I think this is causing the issue, it does not understand the file encoding and then process, rather it only takes care of the default encoding of the system.

Answer 3 · 2023-03-29T16:33:18.000Z

@KBiru Can you give me an example of a snippet of this file? For example trim the file down enough and sanitize it so there is not sensitive information while still causing the error. So I can attempt to reproduce this?
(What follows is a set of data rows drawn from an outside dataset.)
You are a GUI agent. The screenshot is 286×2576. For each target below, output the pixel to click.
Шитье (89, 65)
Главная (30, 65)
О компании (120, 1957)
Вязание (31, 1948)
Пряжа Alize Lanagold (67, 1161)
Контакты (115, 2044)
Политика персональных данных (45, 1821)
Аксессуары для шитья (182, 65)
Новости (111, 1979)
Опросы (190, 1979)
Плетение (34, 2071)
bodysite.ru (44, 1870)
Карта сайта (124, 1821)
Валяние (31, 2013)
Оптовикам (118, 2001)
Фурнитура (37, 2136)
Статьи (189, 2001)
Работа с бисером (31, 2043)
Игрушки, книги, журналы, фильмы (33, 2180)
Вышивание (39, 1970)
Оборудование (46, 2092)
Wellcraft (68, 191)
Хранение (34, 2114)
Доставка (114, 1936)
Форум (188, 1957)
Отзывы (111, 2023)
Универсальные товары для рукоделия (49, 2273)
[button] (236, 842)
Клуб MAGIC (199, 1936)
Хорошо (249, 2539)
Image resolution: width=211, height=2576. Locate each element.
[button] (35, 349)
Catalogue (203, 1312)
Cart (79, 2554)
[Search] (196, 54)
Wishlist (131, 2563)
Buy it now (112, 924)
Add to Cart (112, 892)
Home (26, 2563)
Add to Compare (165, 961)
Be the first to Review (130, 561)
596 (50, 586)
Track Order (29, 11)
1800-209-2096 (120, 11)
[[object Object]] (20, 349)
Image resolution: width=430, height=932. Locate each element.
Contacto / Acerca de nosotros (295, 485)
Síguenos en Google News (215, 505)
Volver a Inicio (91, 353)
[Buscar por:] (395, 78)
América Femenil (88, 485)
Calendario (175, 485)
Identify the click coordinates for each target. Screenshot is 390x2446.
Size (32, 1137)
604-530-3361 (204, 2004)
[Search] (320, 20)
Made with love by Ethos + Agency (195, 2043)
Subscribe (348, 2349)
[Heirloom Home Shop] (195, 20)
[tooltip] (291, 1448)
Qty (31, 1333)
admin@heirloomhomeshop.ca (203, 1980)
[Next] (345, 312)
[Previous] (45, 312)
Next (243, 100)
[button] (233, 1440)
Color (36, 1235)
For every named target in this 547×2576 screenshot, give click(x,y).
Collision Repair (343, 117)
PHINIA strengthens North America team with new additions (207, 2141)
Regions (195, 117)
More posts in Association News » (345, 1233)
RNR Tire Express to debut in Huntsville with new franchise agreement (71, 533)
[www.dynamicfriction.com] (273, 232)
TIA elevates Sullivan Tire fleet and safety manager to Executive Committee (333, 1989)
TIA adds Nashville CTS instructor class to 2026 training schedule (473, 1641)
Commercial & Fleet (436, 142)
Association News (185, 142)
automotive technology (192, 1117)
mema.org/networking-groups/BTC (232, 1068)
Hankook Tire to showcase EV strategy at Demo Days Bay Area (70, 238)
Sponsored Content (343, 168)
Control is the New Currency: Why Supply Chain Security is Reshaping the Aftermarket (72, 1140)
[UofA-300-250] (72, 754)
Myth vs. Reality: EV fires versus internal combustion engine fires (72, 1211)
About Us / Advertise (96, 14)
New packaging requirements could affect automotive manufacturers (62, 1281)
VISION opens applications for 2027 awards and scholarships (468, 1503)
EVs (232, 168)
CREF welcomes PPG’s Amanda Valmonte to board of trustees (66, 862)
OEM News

Answer 4 · 2023-04-18T08:01:04.000Z

@jpdakran I tried to create the same behavior as before but it seems like now it gives the following error -
UnicodeDecodeError: 'charmap' codec can't decode byte 0x9d in position 352: character maps to

So, to be more clear the same content does work if the file encoding is same as system's default encoding but gives out error if it is different one -
to demonstrate the same use the following content and paste in a file encoded as utf-8 and the system must be windows -
[Expected behavior - it will fail as windows system's default encoding is cp1252 not utf-8]
`
+GSMSF18232735

  <td align="left" style="FONT-SIZE: 9px"><font size="-2"><a href="" target="URL">View URL</a></a></font></td>

  <td align="left"><font size="-1">勋</font></td>

  <td align="left"><font size="-1">张</font></td>

  <td align="left"><font size="-1">北京朝阳区</font></td>

  <td align="left"><font size="-1"></font></td>

  <td align="left"><font size="-1"></font></td>

  <td align="left"><font size="-1">8.0</font></td>

  <td align="left"><font size="-1">东莞市悠派智能展示科技有限公司</font></td>

  <td align="left"><font size="-1"></font></td>

  <td align="left"><font size="-1"></font></td>

  <td align="left"><font size="-1">茶山镇塘角工业区</font></td>

  <td align="left"><font size="-1"></font></td>

  <td align="left"><font size="-1">东莞市</font></td>

  <td align="left"><font size="-1">CN</font></td>

  <td align="left"><font size="-1">523382</font></td>

  <td align="left"><font size="-1"></font></td>

  <td align="left"><font size="-1"></font></td>

  <td align="left"><font size="-1"></font></td>

  <td align="left"><font size="-1"></font></td>

  <td align="left"><font size="-1">Professional Services</font></td>

  <td align="left"><font size="-1"></font></td>

  <td align="left"><font size="-1"></font></td>

  <td align="left"><font size="-1">Marketing</font></td>

  <td align="left"><font size="-1"></font></td>

  <td align="left"><font size="-1"></font></td>

  <td align="left"><font size="-1">No</font></td>

  <td align="left"><font size="-1">No</font></td>

  <td align="left"><font size="-1">No</font></td>

  <td align="left"><font size="-1">No</font></td>

  <td align="left"><font size="-1">Yes</font></td>

  <td align="left"><font size="-1">No</font></td>

  <td align="left"><font size="-1"></font></td>

  <td align="left"><font size="-1"></font></td>

  <td align="left"><font size="-1"></font></td>

  <td align="left"><font size="-1"> </font></td>

  <td align="left"><font size="-1"></font></td>

  <td align="left"><font size="-1"></font></td>

  <td align="left"><font size="-1"></font></td>

```
  </tr>`
```

What I wanted to discuss is that is the file encoding getting handled dynamically or this is not a feature for the tool yet.